Improve Gut Health and Fix Malabsorption Conditions – Your gut is where most of the absorption of minerals from food occurs. Having a healthy gut is vital for assimilating and retaining nutrients. Many malabsorption conditions, such as intestinal permeability (leaky gut), IBS, Crohn’s and ulcerative colitis can reduce the absorption of certain minerals. If you have any gut condition, you will need to hit at least the RDA for magnesium, potassium, zinc, copper and selenium. If you already show signs of deficiencies in these minerals, you may need to increase your intake further in the short term.
Improve Liver and Kidney Health – Most of the metabolic processes are regulated by the liver and kidneys. They also determine the homeostatic balance and excretion of all minerals. Poor kidney function tends to promote the urinary loss of magnesium, chromium, manganese, zinc, copper and many others.
Avoid Heavy Metal Exposure – Environmental pollutants, especially heavy metals, also increase the excretion of some minerals and compete with their absorption. What’s more, mineral deficiencies like iron deficiency can increase the absorption of heavy metals, such as cadmium, lead and aluminum.
Avoid Drugs/Medications That Promote Mineral Loss – Pharmaceuticals tend to reduce the absorption of minerals and promote their excretion. Antacids and diuretics affect magnesium and potassium the most.

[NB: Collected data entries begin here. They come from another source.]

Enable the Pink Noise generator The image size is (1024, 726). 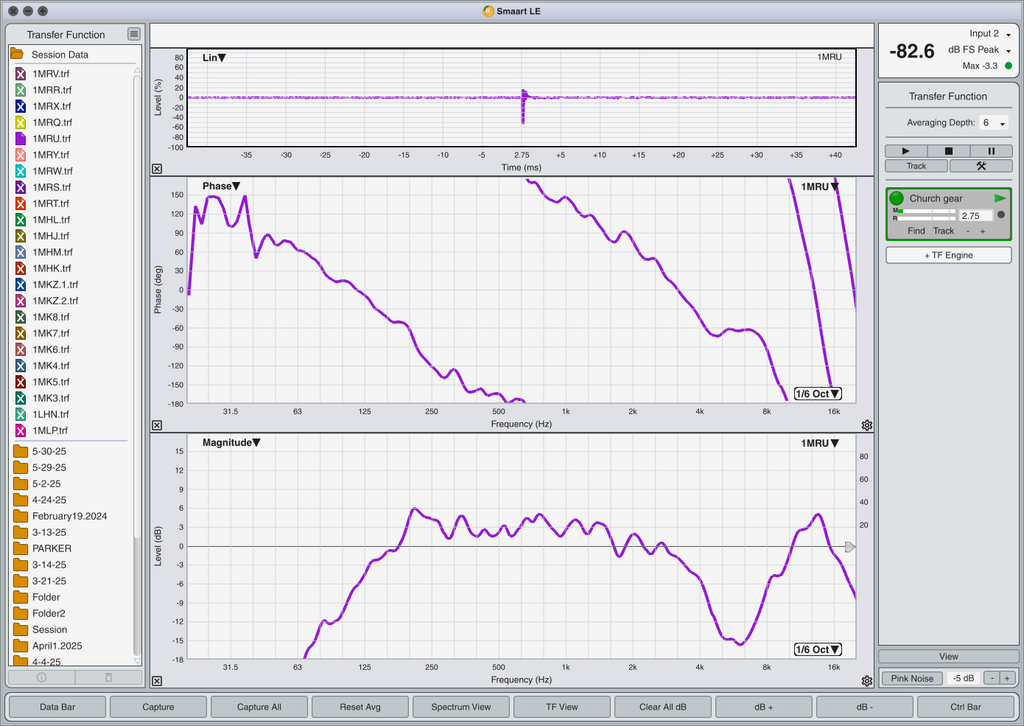point(912,678)
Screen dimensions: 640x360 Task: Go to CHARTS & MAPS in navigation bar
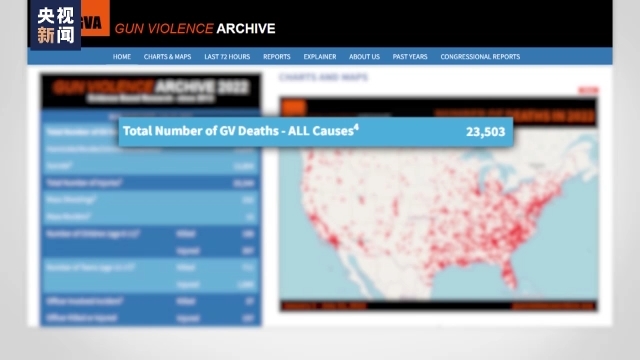click(167, 57)
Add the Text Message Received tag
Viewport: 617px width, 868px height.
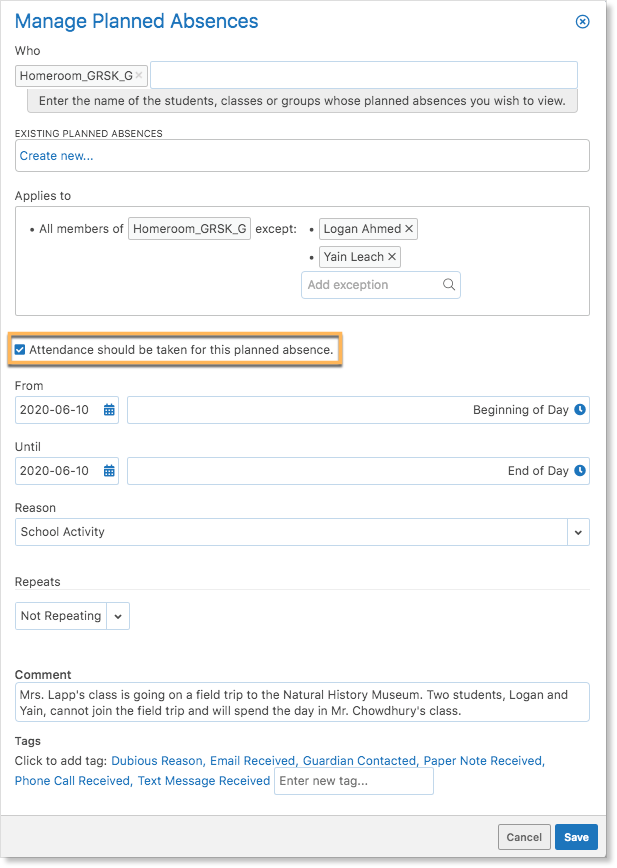point(204,781)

When taking a prescription drug for a certain medical condition that cannot be avoided, look up to see what nutrients they may deplete and make sure you obtain enough of them in the diet or through supplementation.
Eat Mineral-Dense Foods Regularly – You should be eating things like liver, oysters and/or clams on a fairly regular basis, at least once a week. This way your requirement for supplements will greatly reduce as you’ll be getting the nutrients from your food. It is not necessary to be eating “superfoods” daily with every meal. However, you could also “microdose” (1 oz/d) foods like liver to spread your intake across the entire week. Large acute doses of minerals tend to make the body increase urinary excretion or reduce their absorption. It is also harder to catch up on deficiencies compared to having a consistent intake of minerals from foods.
Add Some Mineral Waters to Your Diet – One of the best ways to get more magnesium and calcium into your diet is to drink mineral waters. Mineral waters have a better bioavailability while providing other health benefits. Because they lack calories, mineral water is one of the healthiest ways to simultaneously improve your mineral status and metabolic health. Consuming about 1/3-2/3rds of your daily water intake as mineral water would contribute greatly to your daily mineral requirements.
Supplement Your Deficiencies – Taking supplements is a quick way to overcome severe nutrient deficiencies that are causing health problems. However, they may also have negative side-effects. For example, taking an iron or zinc supplement will impair copper absorption. Likewise, a chromium supplement for someone who is already metabolically healthy may be just a waste of money. Thus, you should supplement only those minerals you are deficient or suboptimal in. First, test your mineral status and then consult with a medical professional about the appropriate course of action in terms of supplementation. Minor deficiencies can easily be fixed by improving diet or metabolic health.
People who exercise or sweat a lot due to either being physically more active, sunbathing, or taking saunas frequently are more prone to electrolyte imbalances. When you sweat you lose water, sodium, chloride, copper, chromium, selenium and iodine. Because sweating is an essential way for humans to regulate their body temperature, we can’t avoid it and thus may be prone to becoming deficient or at least suboptimal in different minerals.